Pictured here the government buildings on Upper Merrion Street, central Dublin.

This dramatic Edwardian Baroque complex of buildings is arranged around a central quadrangle. Visible in the shot here is the collosal ionic portico and the dome which faces onto the street, and is the backdrop for many Irish news articles concerning politics of the state.

Contruction began in 1904 and the site was chosen partly because of the desire in Dublin to create a block of prestigious cultural, government and educational buildings, similar to the institutions of South Kensington. As it is situated by the Natural history museum and the museum of Science and art (Now the National Museum of Ireland), if fit the bill perfectly.

The architects of the complex were London man Aston Webb and Dubliner Thomas Manly Deane.

The foundation stone was laid in 1904 and, while architect Aston Webb got on with the business of designing the complex, concern began to be expressed about what Irish materials should be used in its construction. When the preliminary designs became available in 1905 it was obvious that a combination of granite and Portland stone, already in use on the facades of Admiralty Arch, would be employed. Concern grew until the architects were obliged to give an undertaking that four fifths of all building materials would be Irish. Portland stone would be used only in the decorative facings of the buildings. Granite for the rest was selected from the Ballyknocken quarries in Wicklow.
★ ★ ★ ★ ★
ACTIONS TO TAKE ->
1) From the passage on the government buildings, list the kinds of buildings Dublin wanted to group into one prestigious block.
2) According to the passage on the government buildings, where was the granite for the complex quarried?
3) Extend the passage on the government buildings on Upper Merrion Street, picking up after its final sentence.

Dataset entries
★ ★ ★ ★ ★
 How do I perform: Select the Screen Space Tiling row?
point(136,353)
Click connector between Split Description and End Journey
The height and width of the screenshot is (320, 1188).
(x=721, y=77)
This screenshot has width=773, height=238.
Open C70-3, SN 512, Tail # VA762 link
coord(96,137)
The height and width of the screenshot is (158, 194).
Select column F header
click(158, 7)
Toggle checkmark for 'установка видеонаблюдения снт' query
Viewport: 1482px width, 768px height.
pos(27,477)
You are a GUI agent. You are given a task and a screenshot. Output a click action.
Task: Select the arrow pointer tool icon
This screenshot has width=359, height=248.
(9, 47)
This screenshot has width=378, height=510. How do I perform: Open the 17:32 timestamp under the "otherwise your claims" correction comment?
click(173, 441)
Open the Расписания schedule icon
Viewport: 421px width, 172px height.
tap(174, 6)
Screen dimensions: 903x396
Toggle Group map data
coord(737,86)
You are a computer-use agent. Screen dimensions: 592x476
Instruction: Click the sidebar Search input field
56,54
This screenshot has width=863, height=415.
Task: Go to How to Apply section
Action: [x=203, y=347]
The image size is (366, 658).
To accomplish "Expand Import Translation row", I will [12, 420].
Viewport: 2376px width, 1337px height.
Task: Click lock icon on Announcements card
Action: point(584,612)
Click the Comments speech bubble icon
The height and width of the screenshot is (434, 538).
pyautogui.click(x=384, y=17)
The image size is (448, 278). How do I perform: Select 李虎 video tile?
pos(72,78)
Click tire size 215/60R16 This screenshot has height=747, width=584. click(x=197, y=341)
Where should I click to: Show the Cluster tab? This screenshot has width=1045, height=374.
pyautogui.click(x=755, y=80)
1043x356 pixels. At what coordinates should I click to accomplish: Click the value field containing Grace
★ ★ ★ ★ ★
TASK-BY-TASK OUTPUTS ->
1) Cultural, government, and educational buildings.

2) At the Ballyknocken quarries in Wicklow.

3)
The balancing north and south wings, intended to house departments of the British administration, were completed in March 1922. To allow for the eventual building of these wings the townhouses which originally fronted the site were acquired by compulsory purchase order. DATI, as well as the Board of Works, occupied the townhouses until 1913 when, building having at last progressed to this outer periphery, they were demolished. In all, eighteen four-storey over basement houses were pulled down to makeway for the additional blocks. Ironically, Thomas Manly Deane had offices in one of the houses which had to be demolished.

The interior of the building is a tribute to Irish art and furniture making. There are marble floors, richly woven carpets and rich furnishings. One of the most notable items to see here is the glorious stained glass window entitled "my four green fields" and designed by artist Evie Hone. It dates from 1939 when it was commissioned for the Irish governments pavillion at the Worlds Fair in New York. The window also resided in the CIE offices in Dublin for many years before being meticulously taken apart, cleaned and releaded and fitted in its present home.

The exterior of the complex also features beautiful carved sculptures, some are visible in this shot.

The cost of the original complex was 225,000 pounds. The cost of its rennovation in 1990 was 17.4 million pounds.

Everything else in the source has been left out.